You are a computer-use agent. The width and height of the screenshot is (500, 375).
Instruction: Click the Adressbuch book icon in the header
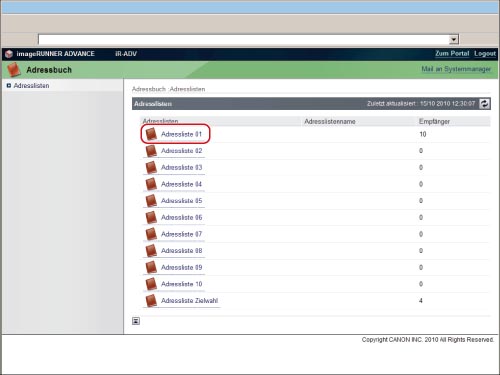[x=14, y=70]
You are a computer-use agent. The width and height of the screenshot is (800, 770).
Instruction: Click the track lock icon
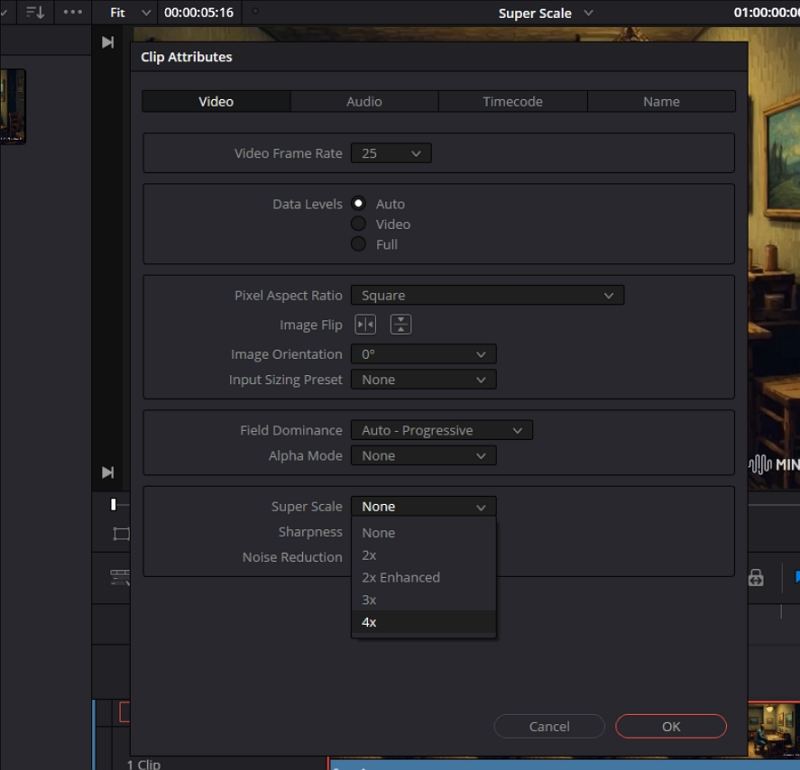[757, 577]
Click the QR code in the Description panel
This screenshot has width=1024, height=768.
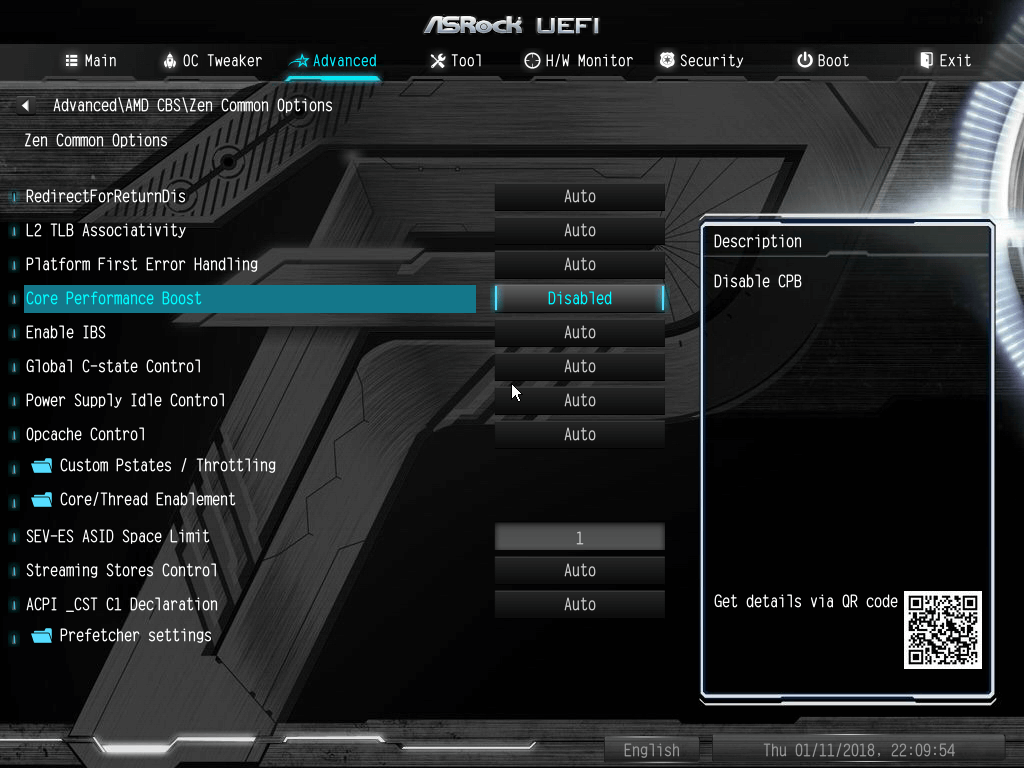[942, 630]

Your task
Which of the lines above include the word "computer"? List those lines.

Response box
You are a computer-use agent. The width and height of the screenshot is (500, 375).
You are a computer-use agent. The width and height of the screenshot is (800, 770).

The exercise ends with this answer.